Montag früh berief er sie in das Büro, brach alles ab. Durch die Maske des gleichgültig gehaltenen Gesichts stieg von unten tief das Lächeln herauf. Gab Daisy von sich. Entfernte sie aus eigenem Entschluß. Löste sacht die Ventile von ihr, gab dem nach, was herausbrach, trieb Mauer und Wand zurück und bog sie hinter das draußen Strömende und Lockende zu einer tiefen Wölbung, in die er schmiegte, was aus ihr drang. Diktierte nicht. Folgte nur. Aber die Führung der Hand hatte die wissende Lindheit, die, nachgebend, bestimmt. So, als sei sein Plan, sein Wille, was er nur abbog, behütete. Widerlegte Widersprüche, die sie nicht erhob. Bewies Notwendiges, das sie nicht bezweifelte. Baute eine Verbindung, die nichts mehr löste zwischen ihm und ihr, indem er verstand und folgte, und das Kindliche, als es abtrieb, selber abhieb und damit unverlierbar sich gewann.
Als der Tisch beim Speisen ihr zur schrägen Scheibe ward, durch den Raum rotierte, Fidleys Pensionen, Schecks, Tips sie umflackerten, das Silber flimmernd wellte, wogte, Sygs Auge schmerzlich, neidlos, neugierig
aufging, blieb ihr die Stimme Vaudreuils. Ruhig, gelassen wie im Nebel. Einen Augenblick ertrug sie nicht mehr den trostlosen Schmerz aus der Gefaßtheit des Tons, sie stand auf, wollte sagen, sie bleibe, nickte, schwieg, ging hinaus.
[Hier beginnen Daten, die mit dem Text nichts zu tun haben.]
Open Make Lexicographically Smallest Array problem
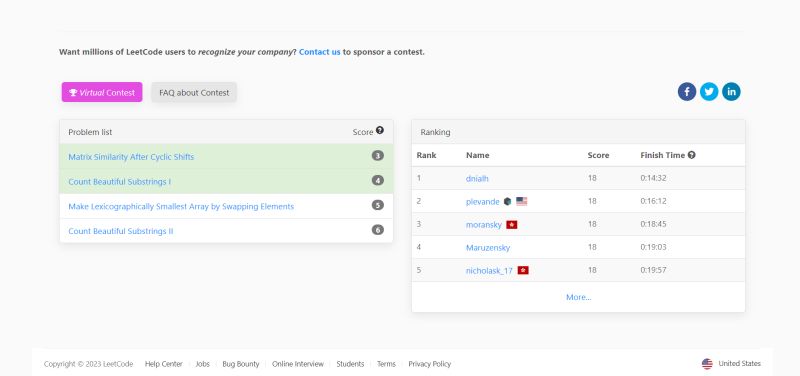The image size is (800, 376). [181, 207]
Sie lief um das Zimmer, betastete die Wand, den Kopf des Betts, die Girlande des Balkons. Der Garten. Wasserdunst lag, hob und senkte sich, ausgeatmet ihr entgegen von der Prärie. Hindurch, das Auto blinkte vor der Halle, stieß sich heraus, die gesiebte, durchlöcherte Brust fauchend, zermalmend die Luft. Sie beugte sich über den Fluß. Murmeln koste ihr entgegen, entzog sich ihr, floß tiefer, entfernter, uneinholbar. Drüben schleuderten am Rand des Vorstellbaren Schiffe, Städte, Bahnen sich vor ihr hin, rissen sie nach. Das Tiefe, Bleibende der Erde zog sie herunter, zu sich. Es ging nicht. Aber es riß zu Schmerz mit einer Stille, die verzehrte.
Sie legte sich auf den Bauch, senkte den Kopf zum Wasser. Über ihrem Nacken stand schwingend, kreiselnd in der Luft, aufziehend, Glück, Ahnung, in die sie hineinschwamm, sich hineinbegab, voll, ganz. Unter ihrem Gesicht brachen Tränen. Zwischen beidem lag sie, faßte die Binsen in die Hand. Sie wuchsen an ihrer Haut. Sie fühlte, erschüttert, wie sie sich vertauschte der Landschaft. Ihr Leib wuchs fest mit Geruch und Duft der Erde. Sie faßte das
Gras, riß daran, es hielt. Sie tauchte die Arme ins Wasser, es war eins. Legte das Gesicht mit der Wange gegen den Weidenstrauch, den schlanken Baum, da blieb nichts übrig, was trennte, alles floß, verband sich, gehörte zueinander. Was trennte, riß entzwei.